So the Popcorn Horror Christmas celebrations are under way, and while we would always advocate for horror movies every day…including Christmas, sometime the kids don’t want to sit down to The Exorcist over their turkey. This is where everyone tends to reach for Tim Burtons’s The Nightmare Before Christmas, the staple family friendly spooky festive film. But is it actually a Christmas film? It’s the debate that’s been going on for the last twenty years, and we’re going to weigh in.
First, let’s look at the facts. The film was originally released on the 29th October 1993, and it received a DVD re-release in October 2000, suggesting a lean towards Halloween marketing. However, the first home media release in 1997 was in December, so even those promoting the film seem a bit confused.
Tim Burton has said in numerous interviews that the film was inspired by a poem he wrote when watching a store replace their Halloween displays with Christmas ones. Christmas is right there in the title, while Halloween is absent, so the argument is there that it is the coming of Christmas, or anticipation of the festive season which inspired the film – making it a Christmas film. But wait! A calender is only a constructed representation of time, ten months prior to Halloween was Christmas, and two months prior to that – Halloween, and so on. The film is not really assigned to any time frame in history, both holidays are treated as a age-old traditions. For all we know, the residents of Christmas Town gloss over Halloween in the same way Jack and co. glossed over Christmas until the events of the movie.

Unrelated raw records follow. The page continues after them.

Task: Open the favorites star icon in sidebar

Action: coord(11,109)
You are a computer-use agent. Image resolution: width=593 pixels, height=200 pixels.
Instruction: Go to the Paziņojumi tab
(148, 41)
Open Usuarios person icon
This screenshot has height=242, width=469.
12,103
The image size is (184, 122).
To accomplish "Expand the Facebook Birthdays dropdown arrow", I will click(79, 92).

Let’s briefly touch on the animation. The CGI revolution was beginning in 1993, hand drawn animation was pulling in major cash for Disney. Why then, did the team behind Nightmare Before Christmas opt for the more time consuming, expensive stop motion technique? The TV Christmas specials of the 70s and 80s were often produced in this style – suggesting a leaning toward a Christmas atmosphere.

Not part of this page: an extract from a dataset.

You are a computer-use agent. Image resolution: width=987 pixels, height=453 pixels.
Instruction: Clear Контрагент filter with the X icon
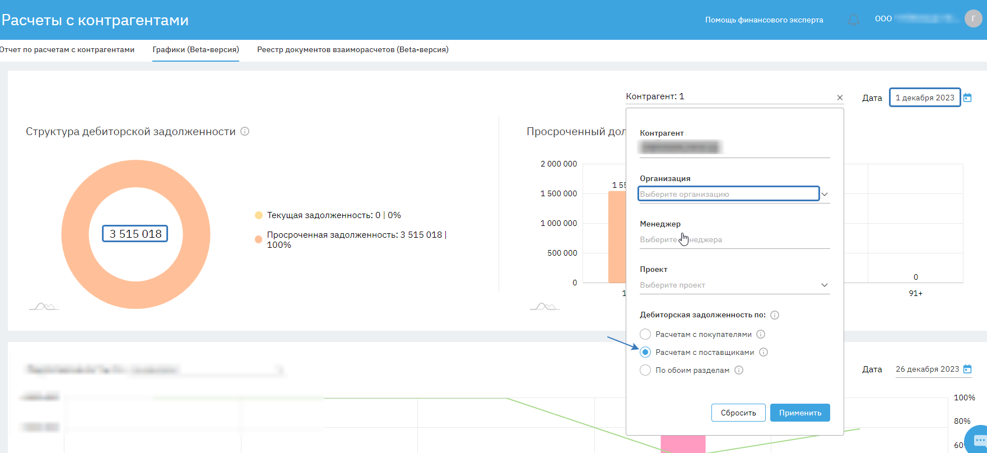[840, 98]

The actual content of the film is perhaps the most conflicting element of the argument. At the heart of the film is a love story, a warm fuzzy feeling we’d generally assign to a Christmas film. Jack does display Christmas spirit found in the classic festive movies, he just interprets it slightly oddly. In many ways, its the classic story of introducing someone to the magic of Christmas – just with a little more kidnapping. The messages for younger viewers are fairly Christmassy – acceptance, friendship, sharing love and joy. It is also a redemption story, a staple of Christmas viewing.
So the characters values and journeys are pretty festive, but their appearance is far more suited to Halloween. Placing a skeleton centre stage, an abundance of creepy clowns, pumpkins, and monsters suggests a Halloween tone – albeit in a kid friendly manner. If you’ve ever been to Disneyland at Halloween, it’s that kind of atmosphere. The love interest is heavily inspired by Frankenstein, considered one of the greatest horror films of all time – but not really evoking a warm fuzzy feeling.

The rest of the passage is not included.